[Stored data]
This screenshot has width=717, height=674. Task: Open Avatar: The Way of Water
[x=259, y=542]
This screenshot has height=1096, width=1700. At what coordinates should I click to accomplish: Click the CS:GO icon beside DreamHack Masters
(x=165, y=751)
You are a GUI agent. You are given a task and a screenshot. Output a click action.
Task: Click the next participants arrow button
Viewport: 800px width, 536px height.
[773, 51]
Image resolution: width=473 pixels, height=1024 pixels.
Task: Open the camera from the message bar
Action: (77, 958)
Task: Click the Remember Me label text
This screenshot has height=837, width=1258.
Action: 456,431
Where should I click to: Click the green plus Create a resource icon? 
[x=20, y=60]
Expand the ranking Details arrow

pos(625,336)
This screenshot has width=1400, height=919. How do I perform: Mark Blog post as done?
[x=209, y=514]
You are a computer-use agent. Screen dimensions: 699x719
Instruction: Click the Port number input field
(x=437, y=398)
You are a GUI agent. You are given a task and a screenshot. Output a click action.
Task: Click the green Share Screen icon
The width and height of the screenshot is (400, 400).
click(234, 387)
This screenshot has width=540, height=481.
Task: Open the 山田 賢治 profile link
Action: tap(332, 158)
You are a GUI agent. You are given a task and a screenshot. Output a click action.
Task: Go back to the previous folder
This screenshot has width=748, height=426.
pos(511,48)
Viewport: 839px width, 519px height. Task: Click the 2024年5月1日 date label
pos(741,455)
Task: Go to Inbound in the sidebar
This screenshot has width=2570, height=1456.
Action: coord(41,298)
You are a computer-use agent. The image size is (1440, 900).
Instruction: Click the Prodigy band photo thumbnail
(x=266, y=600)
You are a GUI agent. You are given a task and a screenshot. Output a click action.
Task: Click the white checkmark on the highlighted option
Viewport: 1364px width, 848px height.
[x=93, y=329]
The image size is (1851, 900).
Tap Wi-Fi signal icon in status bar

The problem ▸ Having read the entries above, repeat them exactly.

Finished exercise ▸
This screenshot has width=717, height=674. Task: Open Avatar: The Way of Water
[x=259, y=542]
This screenshot has height=1096, width=1700. At what coordinates should I click to accomplish: Click the CS:GO icon beside DreamHack Masters
(x=165, y=751)
You are a GUI agent. You are given a task and a screenshot. Output a click action.
Task: Click the next participants arrow button
Viewport: 800px width, 536px height.
[773, 51]
Image resolution: width=473 pixels, height=1024 pixels.
Task: Open the camera from the message bar
Action: (77, 958)
Task: Click the Remember Me label text
This screenshot has height=837, width=1258.
Action: 456,431
Where should I click to: Click the green plus Create a resource icon? 
[x=20, y=60]
Expand the ranking Details arrow

pos(625,336)
This screenshot has width=1400, height=919. How do I perform: Mark Blog post as done?
[x=209, y=514]
You are a computer-use agent. Screen dimensions: 699x719
Instruction: Click the Port number input field
(x=437, y=398)
You are a GUI agent. You are given a task and a screenshot. Output a click action.
Task: Click the green Share Screen icon
The width and height of the screenshot is (400, 400).
click(234, 387)
This screenshot has width=540, height=481.
Task: Open the 山田 賢治 profile link
Action: tap(332, 158)
You are a GUI agent. You are given a task and a screenshot. Output a click action.
Task: Go back to the previous folder
This screenshot has width=748, height=426.
pos(511,48)
Viewport: 839px width, 519px height. Task: Click the 2024年5月1日 date label
pos(741,455)
Task: Go to Inbound in the sidebar
This screenshot has width=2570, height=1456.
Action: coord(41,298)
You are a computer-use agent. The image size is (1440, 900).
Instruction: Click the Prodigy band photo thumbnail
(x=266, y=600)
You are a GUI agent. You are given a task and a screenshot. Output a click action.
Task: Click the white checkmark on the highlighted option
Viewport: 1364px width, 848px height.
[x=93, y=329]
The image size is (1851, 900).
Tap Wi-Fi signal icon in status bar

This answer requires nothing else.